Almost two years after being fully acquired by Chinese auto company Geely, Volvo has finally resolved an identity crisis that delayed its entry into Chinese production.
After numerous failed attempts to be recognized as "Chinese company" by authorities, Volvo has chosen to enter the market as a foreign investor.
According to Li Shufu, chairman of Geely Group, Volvo has submitted an application to form a joint venture with its parent that will see them take equal shares in the new company.
Like other foreign carmakers in China, Volvo may face red tape getting approval for the venture amid new policies favoring domestic carmakers. But the decision to maintain its Swedish identity may be a sound one in the end.
Under Chinese law, an overseas-registered company like Volvo has to retain its foreign status even after its acquisition by a Chinese company. That rule proved insurmountable, delaying plans to build three Volvo production plants on the mainland.
That's not to say Chinese officials haven't welcomed the Volvo takeover or the plans to build cars for the mainland market in mainland plants.
During a visit to Volvo's headquarters in Gothenburg, Sweden, on April 24, Chinese Premier Wen Jiabao hailed the combination of Geely and Volvo as an "example of success" in commercial ties between both nations. He was talking not only about capital formation but also cooperation in the transfer of technology, management and marketing prowess.

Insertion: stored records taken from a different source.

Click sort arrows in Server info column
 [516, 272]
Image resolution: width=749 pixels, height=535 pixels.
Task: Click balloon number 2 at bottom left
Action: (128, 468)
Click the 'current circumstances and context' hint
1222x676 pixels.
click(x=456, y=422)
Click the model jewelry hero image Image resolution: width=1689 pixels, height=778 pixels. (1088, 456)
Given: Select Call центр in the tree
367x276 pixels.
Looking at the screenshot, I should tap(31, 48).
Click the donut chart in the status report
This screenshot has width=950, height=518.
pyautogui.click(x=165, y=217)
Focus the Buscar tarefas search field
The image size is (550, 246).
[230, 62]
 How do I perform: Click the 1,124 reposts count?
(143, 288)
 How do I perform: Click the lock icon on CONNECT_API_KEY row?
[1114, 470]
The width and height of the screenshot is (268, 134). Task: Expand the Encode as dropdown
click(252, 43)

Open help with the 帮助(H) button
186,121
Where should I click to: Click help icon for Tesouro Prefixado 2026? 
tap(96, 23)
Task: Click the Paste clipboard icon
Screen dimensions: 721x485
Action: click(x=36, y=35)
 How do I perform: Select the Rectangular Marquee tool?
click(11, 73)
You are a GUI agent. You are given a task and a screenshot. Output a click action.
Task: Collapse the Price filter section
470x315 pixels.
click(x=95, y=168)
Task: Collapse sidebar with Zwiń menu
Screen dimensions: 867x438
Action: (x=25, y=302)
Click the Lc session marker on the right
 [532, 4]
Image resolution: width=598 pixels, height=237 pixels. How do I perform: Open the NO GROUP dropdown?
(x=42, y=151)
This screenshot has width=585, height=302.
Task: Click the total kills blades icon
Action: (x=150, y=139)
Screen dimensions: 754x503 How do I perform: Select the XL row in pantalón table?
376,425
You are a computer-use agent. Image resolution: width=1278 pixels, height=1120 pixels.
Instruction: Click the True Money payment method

On the same day, Volvo formed a strategic partnership with China Development Bank, which will fund the carmaker's research and development of efficient energy technology as well as production facilities in China.
Geely's involvement should not be underestimated. The Chinese government seems to have had its fill of international carmakers forming joint ventures with Chinese partners, raking in the benefits of the tie-ups while hoarding their own foreign technologies. The government now says it will approve new foreign-invested auto industry projects only in cases where foreigners are willing to share their know-how.
New rules
No doubt Volvo is well aware of the new rules. Nearly two months after Geely and Volvo signed a technology transfer agreement in March, a car platform for Volvo's SUV XC90 was said to be en route to a Geely factory as a sign of that goodwill.
The agreement between Geely and Volvo will allow the Chinese low-cost car producer to upgrade its product portfolio by using technologies developed by the Swedish premium car brand. The platform could also support the development of a new model co-owned by the two.
Their joint-venture blueprint also promises to focus on cleaner-burning engines and other green technologies, including electric, hybrid and plug-in vehicles.
Volvo's success in pursuing this route to local production doesn't depend only on the attitude of authorities. It will also rely on the ability of local suppliers to provide the components needed to maintain Volvo's quality reputation as a solid and safe vehicle, Freeman Shen, director of Volvo China, once told Securities Times.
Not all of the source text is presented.